#### EXCERPTED DATA
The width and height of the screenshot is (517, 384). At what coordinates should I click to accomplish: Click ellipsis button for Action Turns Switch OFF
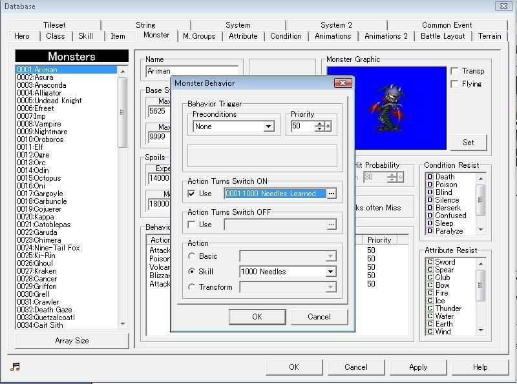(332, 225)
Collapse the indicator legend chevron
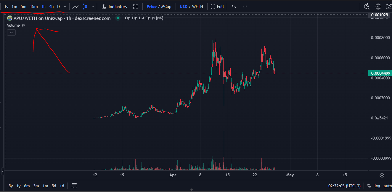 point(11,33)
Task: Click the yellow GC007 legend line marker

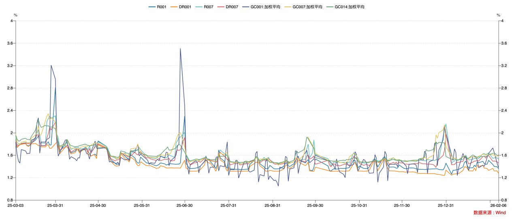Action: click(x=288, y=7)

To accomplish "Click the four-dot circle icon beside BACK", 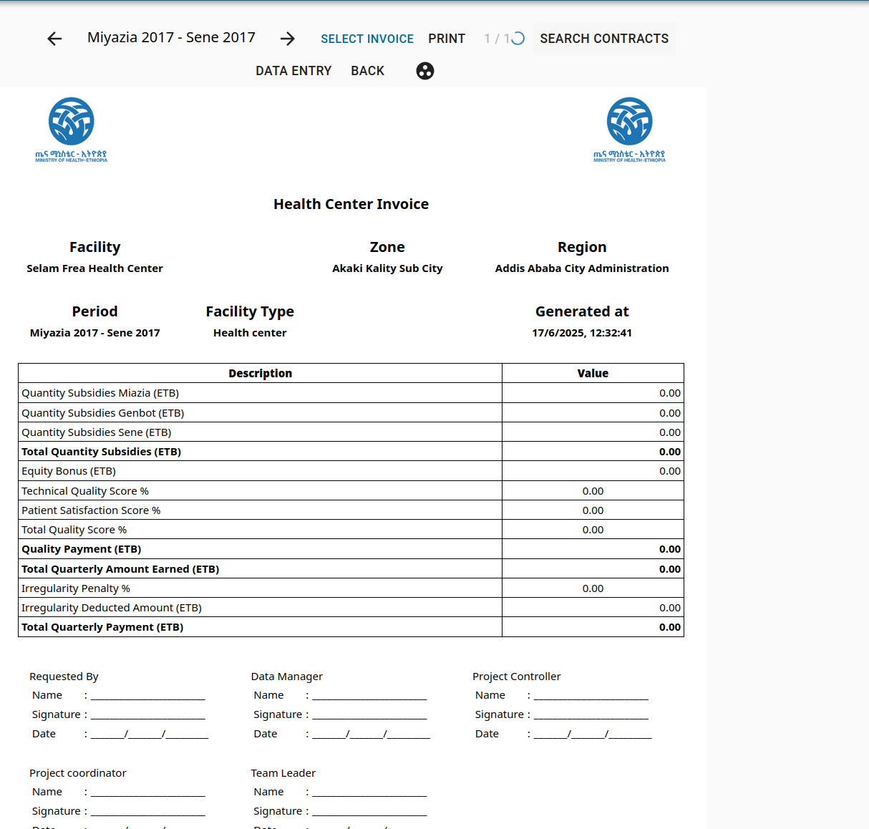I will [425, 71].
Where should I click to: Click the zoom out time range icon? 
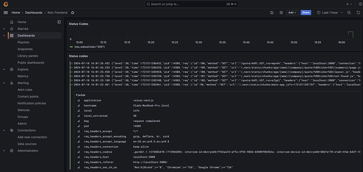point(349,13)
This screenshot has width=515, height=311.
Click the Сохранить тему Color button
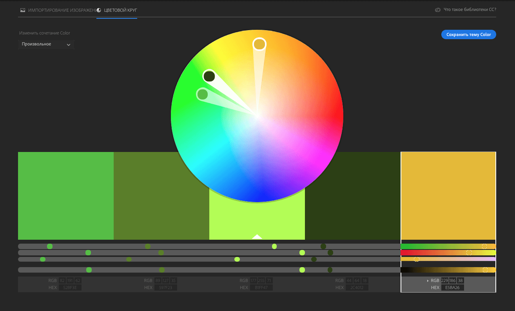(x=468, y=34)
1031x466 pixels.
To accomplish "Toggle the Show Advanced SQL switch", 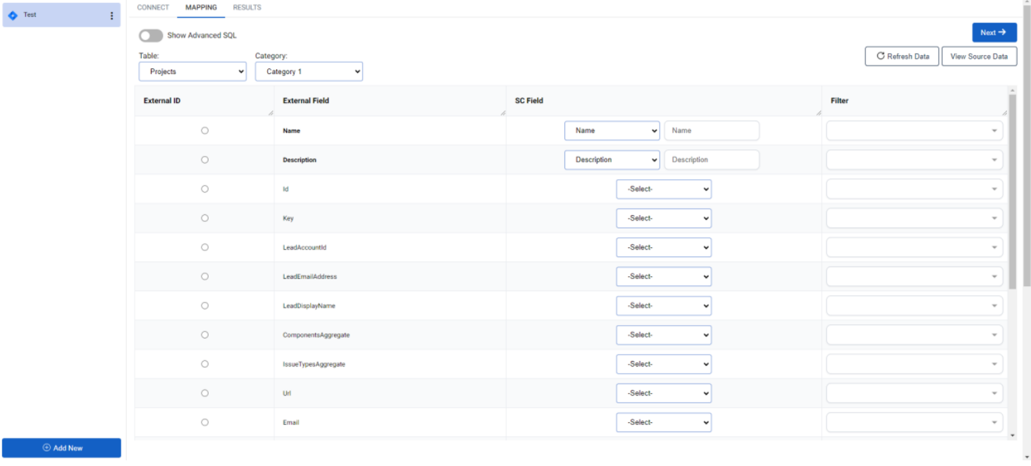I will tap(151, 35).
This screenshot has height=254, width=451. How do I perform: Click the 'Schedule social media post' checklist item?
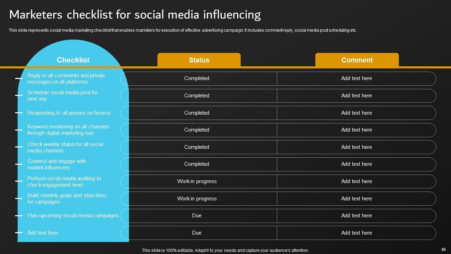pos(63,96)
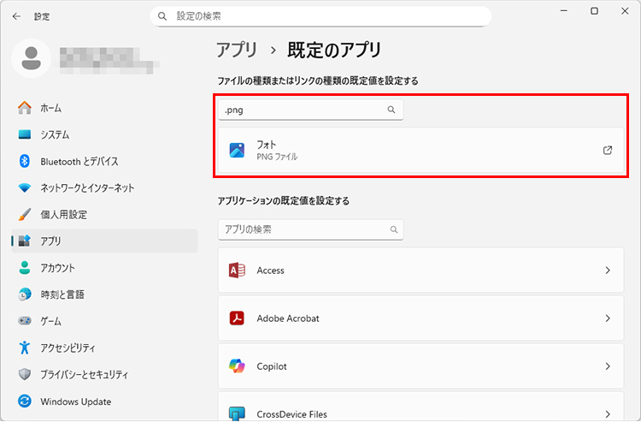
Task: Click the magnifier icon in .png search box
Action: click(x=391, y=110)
########
#### EXCERPTED DATA
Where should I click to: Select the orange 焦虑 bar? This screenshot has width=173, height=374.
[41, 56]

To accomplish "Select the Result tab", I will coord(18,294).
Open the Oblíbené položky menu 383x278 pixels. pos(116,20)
########
WHAT THE TASK REQUIRES
What the answer needs is every line from the data above with "pixels" in it.

YOUR SOLUTION
1031x466 pixels.
Open the Oblíbené položky menu 383x278 pixels. pos(116,20)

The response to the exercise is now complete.